PROVIDED DATA Block Start
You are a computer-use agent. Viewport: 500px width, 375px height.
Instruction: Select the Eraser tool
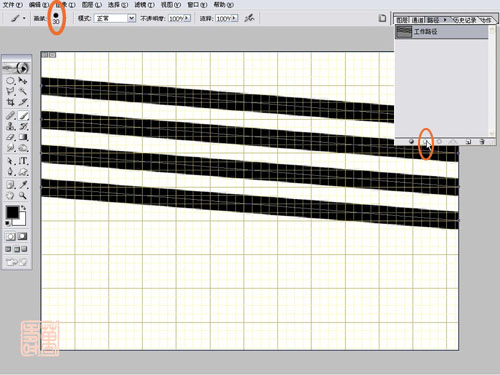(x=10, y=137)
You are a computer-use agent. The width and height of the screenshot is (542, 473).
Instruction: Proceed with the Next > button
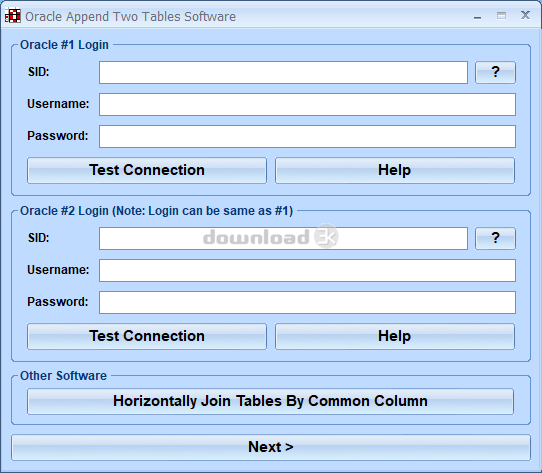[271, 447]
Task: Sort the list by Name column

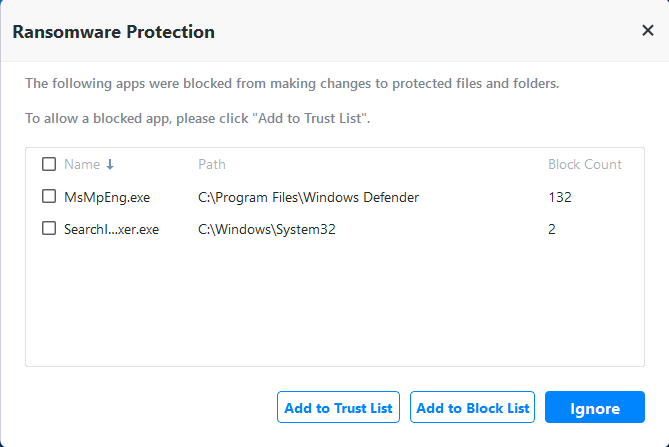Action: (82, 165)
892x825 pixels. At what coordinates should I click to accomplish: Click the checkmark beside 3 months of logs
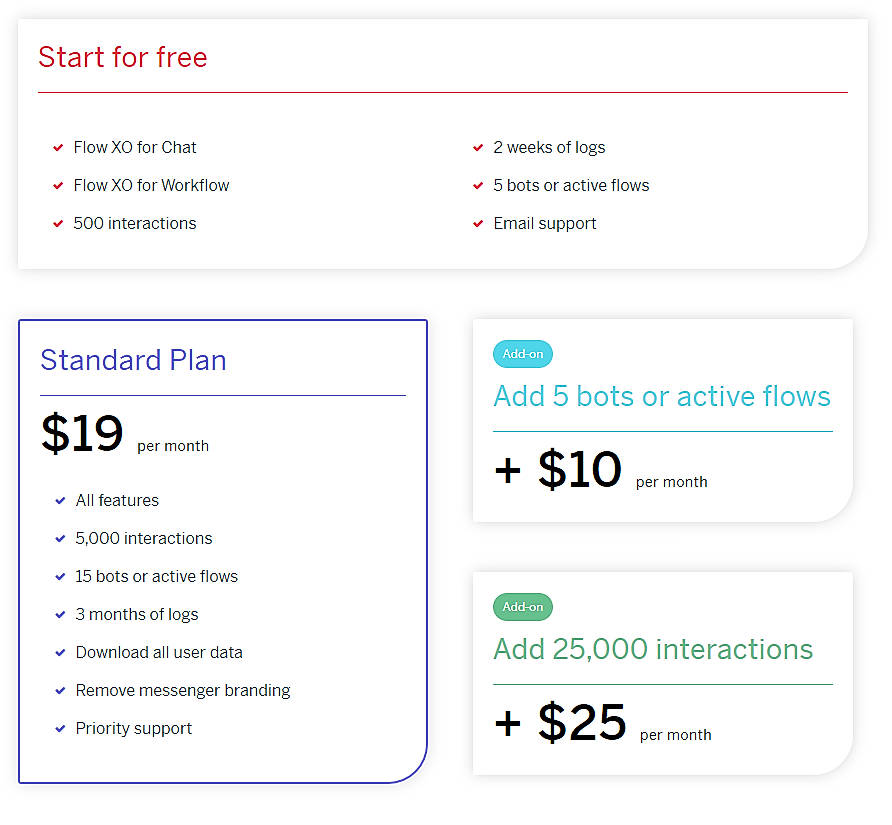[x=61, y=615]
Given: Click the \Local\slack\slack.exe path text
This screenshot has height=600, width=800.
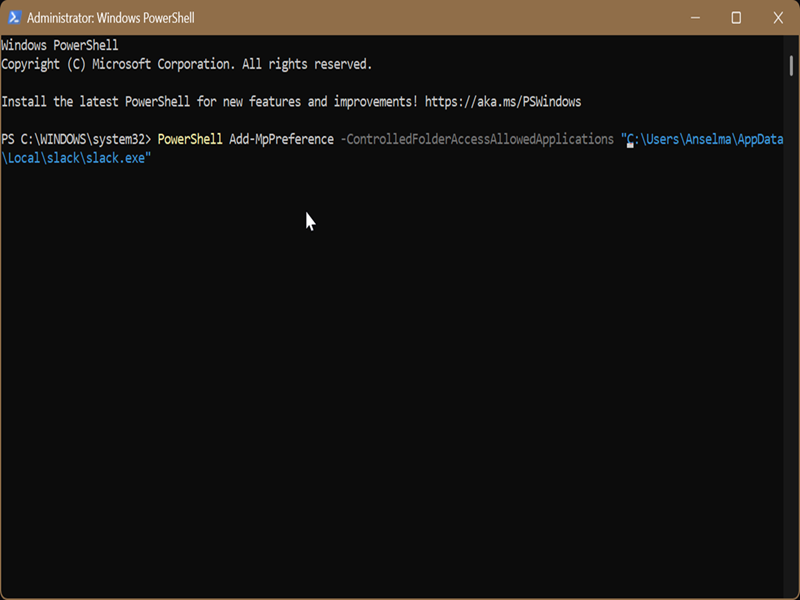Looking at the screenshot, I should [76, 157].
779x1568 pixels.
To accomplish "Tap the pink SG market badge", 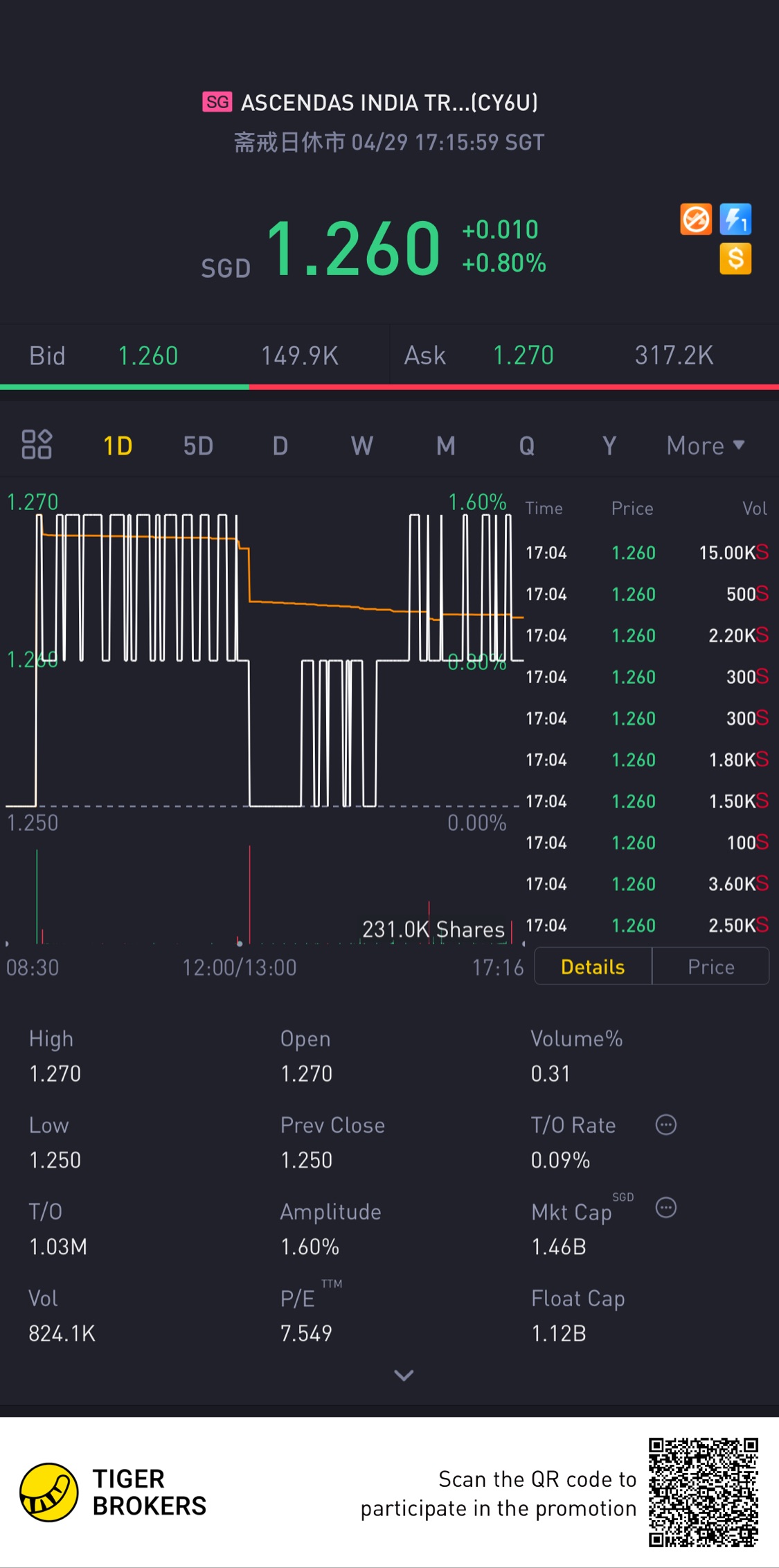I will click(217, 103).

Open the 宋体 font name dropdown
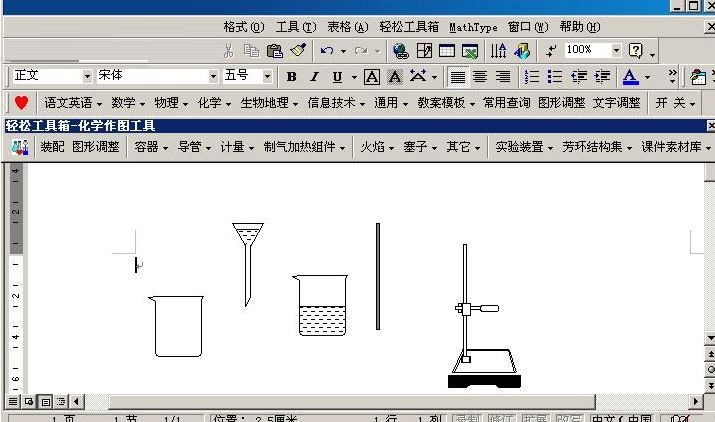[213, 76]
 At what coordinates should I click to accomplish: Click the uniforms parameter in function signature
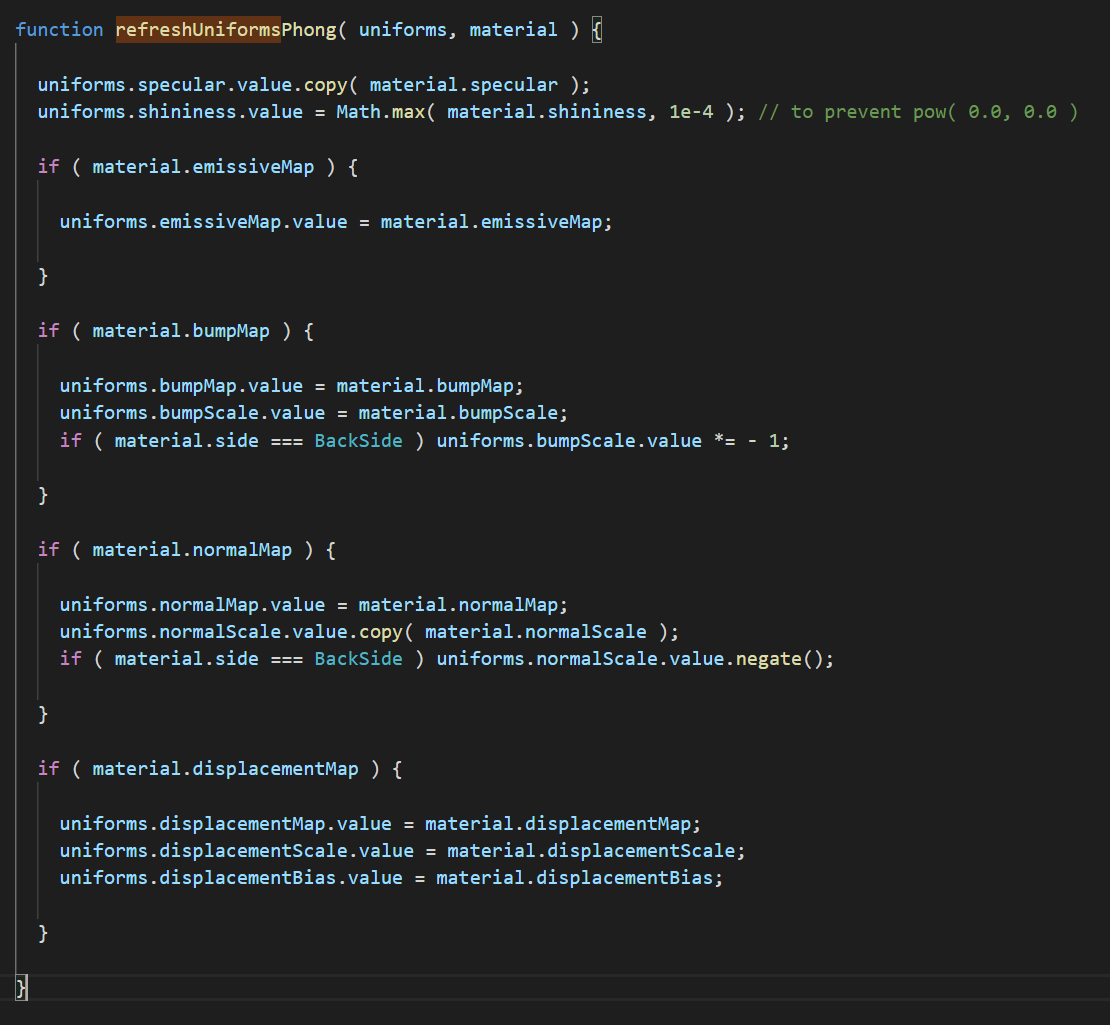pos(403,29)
PROVIDED DATA Block End
▶ _DIRECTIONS_: For the entries shown above, tally every line containing the word "agent". Report the tally and nothing else.

▶ _EXERCISE RESULT_: 2